Quinn's sculpture in Carrara marble, Alison Lapper Pregnant (2005), for The Fourth Plinth of Trafalgar Square.
Quinn's bronze sculpture: The Big Bang Pop
Quinn's bronze sculpture: The Big Bang Pop

Marc Quinn (born 1964) is a British artist, best known for Alison Lapper Pregnant, a statue of Alison Lapper currently installed on the fourth plinth at Trafalgar Square, and Self, a sculpture of his own head made from his own frozen blood. He is one of the Young British Artists (YBAs).

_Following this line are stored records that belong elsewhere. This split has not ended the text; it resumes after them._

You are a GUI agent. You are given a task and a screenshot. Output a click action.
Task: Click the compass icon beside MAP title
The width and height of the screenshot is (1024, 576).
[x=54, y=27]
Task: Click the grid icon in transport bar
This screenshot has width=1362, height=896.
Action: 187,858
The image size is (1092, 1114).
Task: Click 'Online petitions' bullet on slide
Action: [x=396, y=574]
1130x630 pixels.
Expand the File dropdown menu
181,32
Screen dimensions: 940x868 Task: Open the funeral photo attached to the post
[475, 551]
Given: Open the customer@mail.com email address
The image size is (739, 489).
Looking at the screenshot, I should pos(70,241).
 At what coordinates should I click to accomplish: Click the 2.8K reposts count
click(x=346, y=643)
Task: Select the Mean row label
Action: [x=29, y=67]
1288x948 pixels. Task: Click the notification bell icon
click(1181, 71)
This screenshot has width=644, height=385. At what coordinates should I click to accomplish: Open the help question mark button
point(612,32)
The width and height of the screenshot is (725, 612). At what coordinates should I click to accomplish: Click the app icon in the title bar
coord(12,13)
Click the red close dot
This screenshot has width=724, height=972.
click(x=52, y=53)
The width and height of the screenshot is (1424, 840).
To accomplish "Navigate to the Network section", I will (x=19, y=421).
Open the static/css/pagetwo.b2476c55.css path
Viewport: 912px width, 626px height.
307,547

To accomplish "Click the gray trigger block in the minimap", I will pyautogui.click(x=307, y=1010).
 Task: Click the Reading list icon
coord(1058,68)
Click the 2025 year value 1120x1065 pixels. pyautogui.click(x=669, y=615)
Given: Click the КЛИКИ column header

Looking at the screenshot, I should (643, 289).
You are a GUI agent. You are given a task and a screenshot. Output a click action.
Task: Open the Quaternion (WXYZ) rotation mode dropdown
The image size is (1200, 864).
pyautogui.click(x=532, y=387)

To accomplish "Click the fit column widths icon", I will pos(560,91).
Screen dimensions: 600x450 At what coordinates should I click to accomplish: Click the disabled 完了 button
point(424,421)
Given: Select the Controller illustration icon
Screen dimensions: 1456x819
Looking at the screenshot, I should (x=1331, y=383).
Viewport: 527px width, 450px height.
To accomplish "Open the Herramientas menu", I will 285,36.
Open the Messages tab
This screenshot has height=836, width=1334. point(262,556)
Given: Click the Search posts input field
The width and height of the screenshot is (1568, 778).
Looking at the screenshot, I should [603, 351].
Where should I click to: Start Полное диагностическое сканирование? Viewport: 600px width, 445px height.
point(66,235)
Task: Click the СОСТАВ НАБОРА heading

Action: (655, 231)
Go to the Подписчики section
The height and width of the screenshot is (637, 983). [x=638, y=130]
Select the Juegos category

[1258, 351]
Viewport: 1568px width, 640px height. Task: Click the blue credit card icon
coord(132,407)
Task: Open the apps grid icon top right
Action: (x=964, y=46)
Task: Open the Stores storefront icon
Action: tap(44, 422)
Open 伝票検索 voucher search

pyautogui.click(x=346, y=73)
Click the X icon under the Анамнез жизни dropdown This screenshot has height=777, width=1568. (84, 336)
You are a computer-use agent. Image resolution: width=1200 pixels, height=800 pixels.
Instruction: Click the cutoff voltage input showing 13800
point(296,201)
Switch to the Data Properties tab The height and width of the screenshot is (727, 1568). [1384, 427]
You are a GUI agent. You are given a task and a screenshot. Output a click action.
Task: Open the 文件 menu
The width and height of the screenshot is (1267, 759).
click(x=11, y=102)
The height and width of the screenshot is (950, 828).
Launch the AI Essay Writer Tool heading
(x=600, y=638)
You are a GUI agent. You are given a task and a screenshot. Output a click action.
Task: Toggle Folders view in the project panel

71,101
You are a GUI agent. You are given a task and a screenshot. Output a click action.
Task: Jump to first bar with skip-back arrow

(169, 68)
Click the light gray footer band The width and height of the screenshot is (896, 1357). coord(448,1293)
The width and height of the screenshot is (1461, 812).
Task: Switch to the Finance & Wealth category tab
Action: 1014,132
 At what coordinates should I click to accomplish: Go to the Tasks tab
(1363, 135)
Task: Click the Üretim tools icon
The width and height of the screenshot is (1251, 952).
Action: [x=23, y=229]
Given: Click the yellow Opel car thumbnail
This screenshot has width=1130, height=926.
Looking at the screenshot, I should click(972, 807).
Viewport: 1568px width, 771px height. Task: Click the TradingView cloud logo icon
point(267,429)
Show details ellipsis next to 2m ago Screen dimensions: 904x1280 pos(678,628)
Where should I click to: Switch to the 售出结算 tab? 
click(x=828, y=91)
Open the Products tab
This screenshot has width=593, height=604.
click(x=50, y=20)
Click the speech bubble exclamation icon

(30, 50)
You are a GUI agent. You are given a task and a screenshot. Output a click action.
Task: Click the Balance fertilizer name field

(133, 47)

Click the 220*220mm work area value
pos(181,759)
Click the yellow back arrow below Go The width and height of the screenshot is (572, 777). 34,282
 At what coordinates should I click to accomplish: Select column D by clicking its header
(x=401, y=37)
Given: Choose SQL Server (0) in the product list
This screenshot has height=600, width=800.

Quinn was born in London. He studied history and the history of art at Cambridge University (attending Robinson College), and worked as an assistant to the sculptor Barry Flanagan.

He was not represented in the 1988 Damien Hirst-curated Freeze exhibition which brought the YBAs together for the first time (although he did at one time share a flat with Hirst). Quinn emerged in the early 1990s. He was one of the first artists represented by Jay Jopling, and was exhibited in Charles Saatchi's defining Sensation exhibition of 1997, which gave establishment endorsement to the movement.

Quinn's signature piece in the art world is Self (1991, recast 1996), a sculpture of the artist's head made from 4.5 litres (9.5 US pints) of his own frozen blood taken from his body over a period of five months.

Self, like many other pieces by the YBAs, was bought by Charles Saatchi (in 1991 for a reputed £13,000). The press reported in 2002 that the sculpture had been destroyed by builders employed to expand the kitchen for Saatchi's partner, the celebrity chef Nigella Lawson, when they unplugged the freezer in which it was being stored (it has to be kept at -12C/10F). This would seem to have been unfounded, however, as the piece was exhibited intact by Saatchi when he opened his new gallery in London in 2003. In April, 2005, Self was sold to a US collector £1.5m. [1]

As well as modelling himself, Quinn has made a series of sculptures of people either born with limbs missing or who have had them amputated. His portrait of John Sulston, who worked on the Human Genome Project, is in the National Portrait Gallery. It consists of bacteria containing Sulston's DNA in agar jelly.

Since 2005 Quinn has become known to the general public for his sculpture of Alison Lapper, which is on prominent display on a plinth in Trafalgar Square in front of the National Gallery.

In April 2006, Sphinx, a sculpture of Kate Moss by Quinn was revealed [2]. The sculpture shows Moss in a yoga position with her ankles and arms wrapped behind her ears.

He is married to author Georgia Byng and has two children.